According to Saxon law, if a man fled a feud he was permitted sanctuary for up to 7 days in a church, but he would not be permitted any food.

A thief, who stole from a church, could have his hand cut off for his crime or pay a fine.

Alfred showed he meant business against these Viking seafarer’s, when he ordered a fleet of ships be built.

The early years of the Wedmore treaty was honoured, then in 890 Guthrum died.  The Viking farmers took up their arms, and joined in attacking the Saxons.  Alfred was prepared and fought off the uprising.

In 899 Alfred died, and his son Edward led his forces into the Viking held lands of East Anglia in 902.

With the help of his sister Aethelflaed of Mercia, Edward defeated the Northumbrian Vikings and won control of Danelaw as it had become known.

The final threat from the Viking’s came in the form of Raegnald of Dublin, who had made himself King of York in 919, and in 920 a defeated Raegnald submitted to Edward.

Danish Kings of England

At the age of twenty-three Canute (Cnut) became the first Danish King of England in 1016, alongside his duties as King of Denmark in 1018 and Norway in 1028.  He made it known, to his subjects England was his home.

Under his rule, England was divided into four powerful Earldoms; Wessex, Mercia, West Anglia and Northumbria in 1017.

He married the widow of Aethelred; Emma in 1017 making her his Queen.

In 1018 the King and his counselors met at Oxford, to draw up laws governing the conduct of Englishmen and Danishmen alike.  Cnut promised to dispense justice, in the protection of his people’s rights, as laid down in Christian teachings.

His army travelled north to Scotland, it was a mighty show of force, compelling King Malcolm of Scotland to accept him as ruler of England, rather than make war.

In 1027 King Cnut travelled to Rome visiting holy shrines and attended Conrad II’s coronation as the Holy Roman Emperor.

In 1027, King Cnut went to Scotland where upon King Malcolm bowed in his presence as did Maelbeth and Iehmarc.

Upon his return to England, he gave the port of Sandwich to Christchurch in Canterbury and the taxes there of.  When the tide is at its highest, as a ship floats close to land.  A sailor standing on the ship’s deck with small axe in hand, would throw it, and taxes based upoon the throw would be paid to the monastery.

In 1028 King Cnut’s forces of some fifty ships sailed to Norway, where upon they drove King Olaf from his land, and secured a claim upon it.

In 1035 King Cnut of England died, and was buried at the Old Minster in Winchester.

Harold I also known as Harold Harefoot, in recognition of his speed and skill as a hunter.  Harold was the illegitimate son of Cnut and Elgiva.  Harold Harefoot was appointed regent to rule jointly with Cnut’s wife and the Early Godwin of Wessex.

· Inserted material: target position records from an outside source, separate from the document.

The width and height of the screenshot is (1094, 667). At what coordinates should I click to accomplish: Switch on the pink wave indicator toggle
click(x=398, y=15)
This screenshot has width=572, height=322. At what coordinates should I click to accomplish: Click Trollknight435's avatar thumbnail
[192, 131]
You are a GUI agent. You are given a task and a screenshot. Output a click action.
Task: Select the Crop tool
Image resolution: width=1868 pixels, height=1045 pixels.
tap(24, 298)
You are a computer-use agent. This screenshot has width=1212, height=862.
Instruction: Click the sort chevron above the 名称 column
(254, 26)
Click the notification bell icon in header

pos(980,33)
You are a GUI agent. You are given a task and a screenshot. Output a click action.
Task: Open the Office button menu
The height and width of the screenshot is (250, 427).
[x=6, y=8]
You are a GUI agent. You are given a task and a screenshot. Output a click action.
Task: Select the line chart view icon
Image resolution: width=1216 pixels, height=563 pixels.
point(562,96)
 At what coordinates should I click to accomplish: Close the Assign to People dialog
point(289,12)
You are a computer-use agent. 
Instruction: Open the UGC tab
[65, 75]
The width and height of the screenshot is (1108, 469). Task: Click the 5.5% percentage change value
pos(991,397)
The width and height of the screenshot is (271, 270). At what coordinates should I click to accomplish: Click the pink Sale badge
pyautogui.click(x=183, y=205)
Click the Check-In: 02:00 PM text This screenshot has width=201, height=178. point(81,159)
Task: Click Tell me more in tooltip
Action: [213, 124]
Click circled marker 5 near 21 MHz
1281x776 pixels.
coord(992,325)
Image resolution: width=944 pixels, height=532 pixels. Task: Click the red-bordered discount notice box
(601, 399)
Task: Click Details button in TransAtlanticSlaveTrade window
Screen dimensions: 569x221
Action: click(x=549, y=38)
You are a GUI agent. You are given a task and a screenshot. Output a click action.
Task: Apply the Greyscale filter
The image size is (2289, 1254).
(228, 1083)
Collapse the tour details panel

With Harthacanute the rightful heir to the English throne in Denmark, Harold Harefoot was assisted by Earl Godwin in his bid for the crown, and Harold became King in 1037.

Harold died in 1040, just weeks before Harthacanute was due to invade England with an army of Danes.

Harold was buried in the Old Minster in Winchester.  Harthacanute replied by digging up his body, beheading him and tossed into the River Thames.

Harthacanute became King of England in 1040, and with no heir invited his half-brother Edward, Emma’s son by marriage to Aethelred back from exile in Normandy in 1041.  Harthacanute died in 1042 whilst toasting the health of a bride at her marriage…  So ended Danish rule in England.